[Your goal]
Reproduce the following lines verbatim, with every character, space, and line break unchanged.

[Information shown]
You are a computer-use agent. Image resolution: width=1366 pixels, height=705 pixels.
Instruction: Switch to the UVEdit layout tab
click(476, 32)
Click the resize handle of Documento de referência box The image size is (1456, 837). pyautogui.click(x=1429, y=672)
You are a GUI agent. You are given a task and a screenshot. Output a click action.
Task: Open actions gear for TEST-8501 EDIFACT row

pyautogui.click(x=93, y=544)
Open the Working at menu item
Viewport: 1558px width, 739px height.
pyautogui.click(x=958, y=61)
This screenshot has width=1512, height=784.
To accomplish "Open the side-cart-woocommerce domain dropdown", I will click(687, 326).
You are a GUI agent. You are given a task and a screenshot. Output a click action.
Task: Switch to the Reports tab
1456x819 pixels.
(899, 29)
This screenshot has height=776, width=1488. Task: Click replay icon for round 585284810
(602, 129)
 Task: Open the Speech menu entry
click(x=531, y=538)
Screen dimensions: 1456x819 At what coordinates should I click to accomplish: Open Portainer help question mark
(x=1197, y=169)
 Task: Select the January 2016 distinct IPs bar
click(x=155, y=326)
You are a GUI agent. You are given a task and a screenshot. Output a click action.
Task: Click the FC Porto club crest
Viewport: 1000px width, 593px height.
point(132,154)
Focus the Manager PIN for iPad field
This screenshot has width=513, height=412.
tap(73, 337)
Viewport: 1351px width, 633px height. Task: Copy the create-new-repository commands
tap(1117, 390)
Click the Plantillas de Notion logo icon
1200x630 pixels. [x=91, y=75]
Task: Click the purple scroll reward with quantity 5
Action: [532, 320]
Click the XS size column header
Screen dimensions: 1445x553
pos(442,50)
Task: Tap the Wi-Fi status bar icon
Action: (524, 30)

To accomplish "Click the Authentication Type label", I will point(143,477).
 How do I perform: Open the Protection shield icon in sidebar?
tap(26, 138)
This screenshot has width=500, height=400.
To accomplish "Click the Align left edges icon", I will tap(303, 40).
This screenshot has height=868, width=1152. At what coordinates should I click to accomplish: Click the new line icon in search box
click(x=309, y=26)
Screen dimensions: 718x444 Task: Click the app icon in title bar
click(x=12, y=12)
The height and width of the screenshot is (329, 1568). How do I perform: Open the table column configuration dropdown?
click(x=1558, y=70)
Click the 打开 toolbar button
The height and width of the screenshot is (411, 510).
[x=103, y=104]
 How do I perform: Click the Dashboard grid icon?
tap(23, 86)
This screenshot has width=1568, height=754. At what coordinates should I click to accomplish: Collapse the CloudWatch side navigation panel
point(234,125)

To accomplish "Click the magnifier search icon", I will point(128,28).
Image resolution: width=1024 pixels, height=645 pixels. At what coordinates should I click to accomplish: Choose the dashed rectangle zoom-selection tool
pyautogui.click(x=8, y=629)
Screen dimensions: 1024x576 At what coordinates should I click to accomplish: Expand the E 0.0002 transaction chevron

[Result of the exercise]
You are a computer-use agent. Image resolution: width=1366 pixels, height=705 pixels.
Instruction: Switch to the UVEdit layout tab
click(476, 32)
Click the resize handle of Documento de referência box The image size is (1456, 837). pyautogui.click(x=1429, y=672)
You are a GUI agent. You are given a task and a screenshot. Output a click action.
Task: Open actions gear for TEST-8501 EDIFACT row

pyautogui.click(x=93, y=544)
Open the Working at menu item
Viewport: 1558px width, 739px height.
pyautogui.click(x=958, y=61)
This screenshot has width=1512, height=784.
To accomplish "Open the side-cart-woocommerce domain dropdown", I will click(687, 326).
You are a GUI agent. You are given a task and a screenshot. Output a click action.
Task: Switch to the Reports tab
1456x819 pixels.
(899, 29)
This screenshot has height=776, width=1488. Task: Click replay icon for round 585284810
(602, 129)
 Task: Open the Speech menu entry
click(x=531, y=538)
Screen dimensions: 1456x819 At what coordinates should I click to accomplish: Open Portainer help question mark
(x=1197, y=169)
 Task: Select the January 2016 distinct IPs bar
click(x=155, y=326)
You are a GUI agent. You are given a task and a screenshot. Output a click action.
Task: Click the FC Porto club crest
Viewport: 1000px width, 593px height.
point(132,154)
Focus the Manager PIN for iPad field
This screenshot has width=513, height=412.
tap(73, 337)
Viewport: 1351px width, 633px height. Task: Copy the create-new-repository commands
tap(1117, 390)
Click the Plantillas de Notion logo icon
1200x630 pixels. [x=91, y=75]
Task: Click the purple scroll reward with quantity 5
Action: [532, 320]
Click the XS size column header
Screen dimensions: 1445x553
pos(442,50)
Task: Tap the Wi-Fi status bar icon
Action: (524, 30)

To accomplish "Click the Authentication Type label", I will point(143,477).
 How do I perform: Open the Protection shield icon in sidebar?
tap(26, 138)
This screenshot has width=500, height=400.
To accomplish "Click the Align left edges icon", I will tap(303, 40).
This screenshot has height=868, width=1152. At what coordinates should I click to accomplish: Click the new line icon in search box
click(x=309, y=26)
Screen dimensions: 718x444 Task: Click the app icon in title bar
click(x=12, y=12)
The height and width of the screenshot is (329, 1568). How do I perform: Open the table column configuration dropdown?
click(x=1558, y=70)
Click the 打开 toolbar button
The height and width of the screenshot is (411, 510).
[x=103, y=104]
 How do I perform: Click the Dashboard grid icon?
tap(23, 86)
This screenshot has width=1568, height=754. At what coordinates should I click to accomplish: Collapse the CloudWatch side navigation panel
point(234,125)

To accomplish "Click the magnifier search icon", I will point(128,28).
Image resolution: width=1024 pixels, height=645 pixels. At what coordinates should I click to accomplish: Choose the dashed rectangle zoom-selection tool
pyautogui.click(x=8, y=629)
Screen dimensions: 1024x576 At what coordinates should I click to accomplish: Expand the E 0.0002 transaction chevron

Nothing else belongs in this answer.